The next day, Jarrett went to the home of a neighbor, James Wolfe, and told him Christine was missing. Together, they scoured U.S. 1 motels looking for her. He called police as well as one of her best friends, who lived in North Carolina, to see if she might have traveled there.

"He said they had a bad verbal fight, and wanted to know if she was with me," the friend, Cindy Travis, testified.

Psoras said that the friction in the marriage had been continuing. Robert had left once before, living in a mobile home for a summer, and returned. "He [didn't] threaten her, he [didn't] kill her. He moves out," Psoras said.

He denied that the family had financial problems, saying Jarrett was making "damn good money" — $160,000 a year. He acknowledged Jarrett's infidelity.

"My client's a philanderer," Psoras told jurors. "Guess what? Christine was too."

He said she had a relationship with an old friend from high school that turned sexual, and that she concealed from even her best friends. She made comments to two friends about wanting to "leave and never come back."

According to Psoras, Jarrett gave police free rein to search the home and property soon after she disappeared. Police brought in equipment to look for blood and other evidence, and found none, he said. When Jarrett left his second wife last year, police went back to the home, asked her for permission to search, and found Christine's body under a slab of concrete.

A next-door neighbor, Cindy Fryer, testified that she had seen bags of concrete mix outside the shed, which Jarrett rebuilt in the months after Christine's disappearance.

"They want you to buy this story that he's the greatest killer in the world," Psoras said, alluding to the lack of evidence, "but that he's dumb enough to bury her in the backyard."
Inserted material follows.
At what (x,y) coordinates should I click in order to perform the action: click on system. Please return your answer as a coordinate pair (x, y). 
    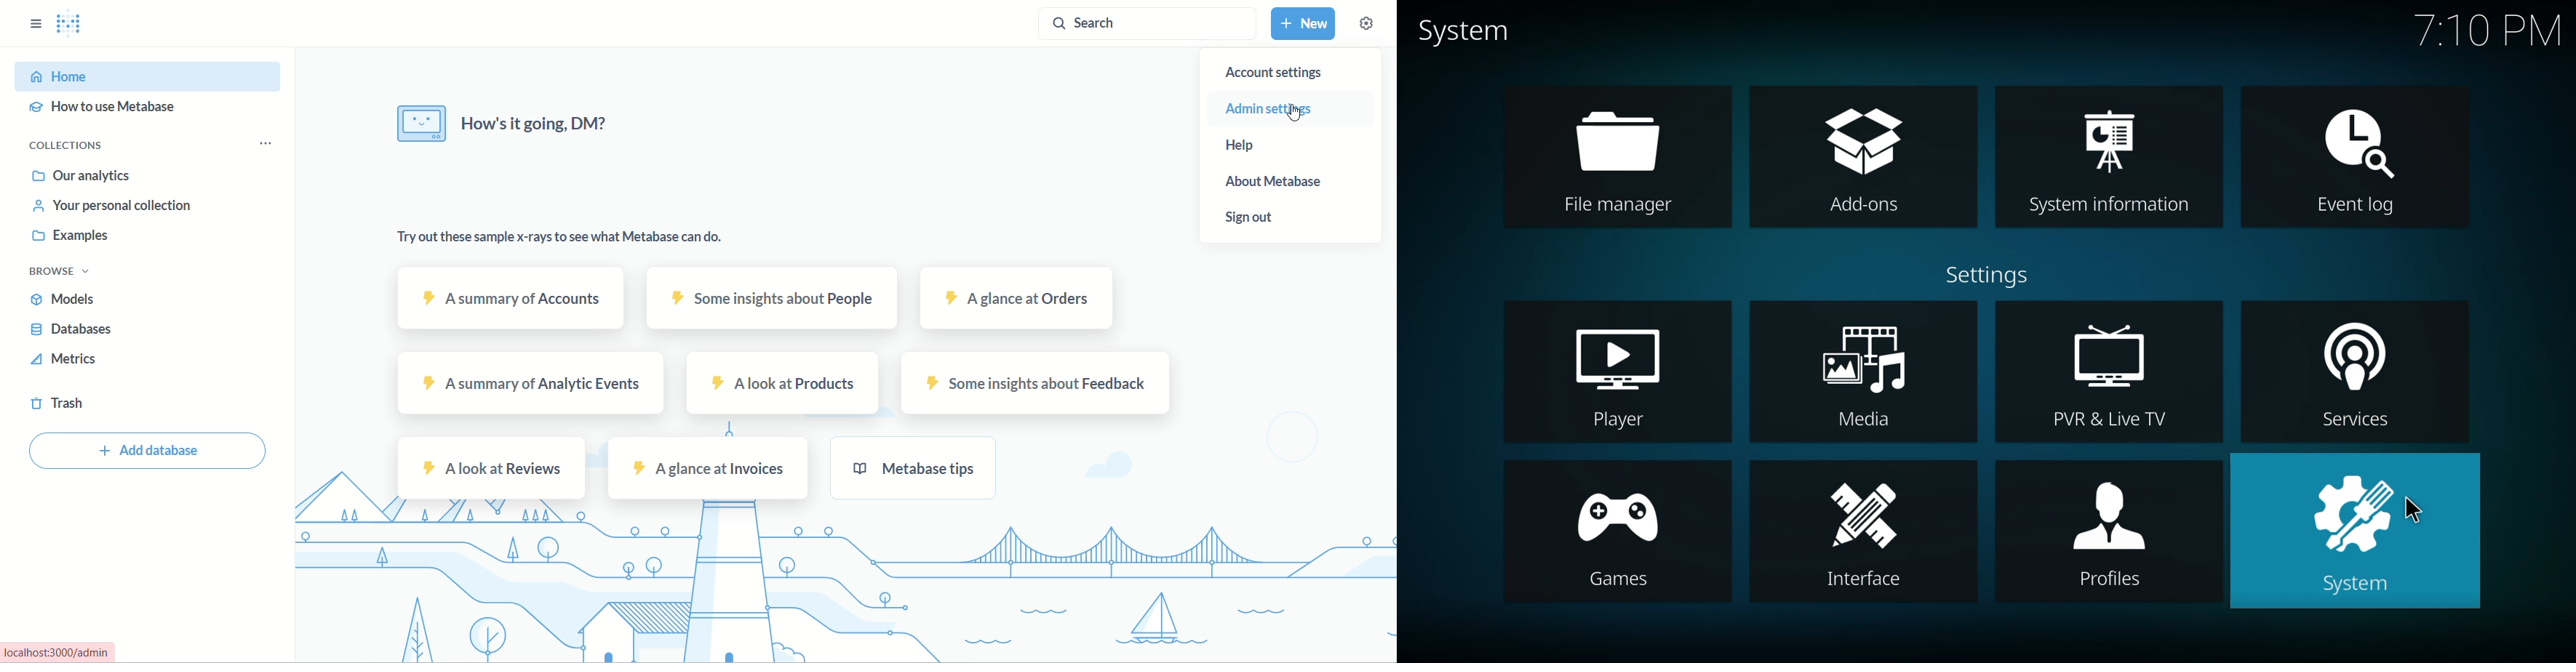
    Looking at the image, I should click on (2358, 532).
The case against Robert Jarrett came together when the body was found. It was badly decomposed, and the medical examiner's office could not determine how Christine died. Though she was found with her clothing, her purse, and family photos, according to prosecutors, Psoras plans to question how authorities determined it was her. At pretrial motions hearings, he sought to have the body excluded as evidence altogether.

"There's no identifiable cause of death. There's no sign of injury. The state wants you to figure it out," Psoras said to the jurors. "Good luck with that."